Consider a website that is not your own. Something you just stumbled on maybe while browsing sites for something you need. How often have you actually paid attention to more than the first slide? How often have you sat there and waited for the slide to change and thought, “I wonder what’s on the next slide?” and you didn’t just scroll down the page or click on the navigation to move to the page or thing you were really interested in? Hardly ever, right? Now think back to those slides that you did take the time to go through and look at. Which one was the strongest and had the information that made you want to keep looking at this site? The first one, right? 9 times out of 10, it should be. Lastly, have you ever had the slide change too quickly and you had to hit the previous arrow because you wanted to finish what you were reading?

Furthermore, if you’ve ever made one of these on your website, or worked with someone to make one, you know that choosing every image on those heroes is an undertaking. Every word needs to be perfectly smithed to say just the thing you wanted it to say. You probably sorted through hundreds of stock images to find just one image you might want to use for it. When the first one is the one you want people to read, why spend all the time and effort to make additional ones? Why ever take the user’s attention from the one hero that says it all about your business? The one that was designed to “hook ’em” and send them to the next leg of their journey through your site. Interrupting that flow isn’t really beneficial, so why do it?

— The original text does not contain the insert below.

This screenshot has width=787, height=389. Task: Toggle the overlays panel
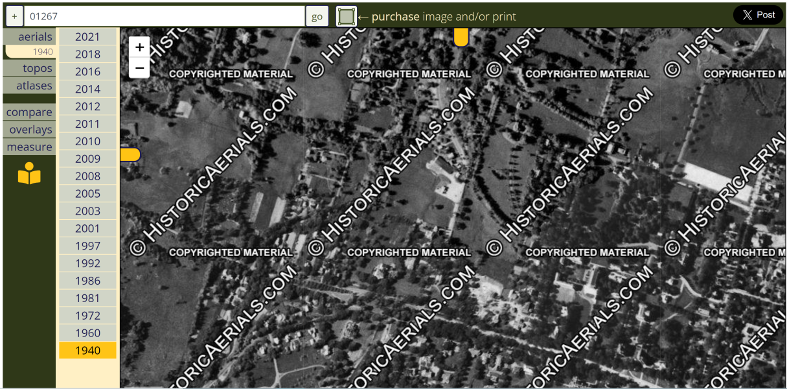[29, 129]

And if that hasn’t sold you on the idea, consider this: my last full-time job before BTG was working with the blind and the deaf to improve accessibility and experiences on screen readers for the web. Sliders (which are really just single-focus carousels of images) are programmed a hundred different ways to Sunday, and rarely are two alike in their base html; the code that a screen reader uses to determine what to interpret to a user. They get all kinds of confused, and the words the screen reader does choose to interpret are often broken and interspersed with strings of numbers and abbreviations. Whereas a single banner image with text positioned on top of it gets read flawlessly. What would you rather have if those were your choices?


Overall, I learned a lot from all the speakers, and even from my fellow attendees. Surprisingly, the subjects I expected to get the least from ended up being the ones I was most altered by. The atmosphere was incredibly open and inviting to questions for the beginner as well as the experienced, and I will be attending again next year in Atlanta as well as possibly some in other cities near me. I encourage anyone with an interest in this platform to go to Wordcamp Central and see if there’s an event happening near you any time soon, and to go if there is! It will change your perspective.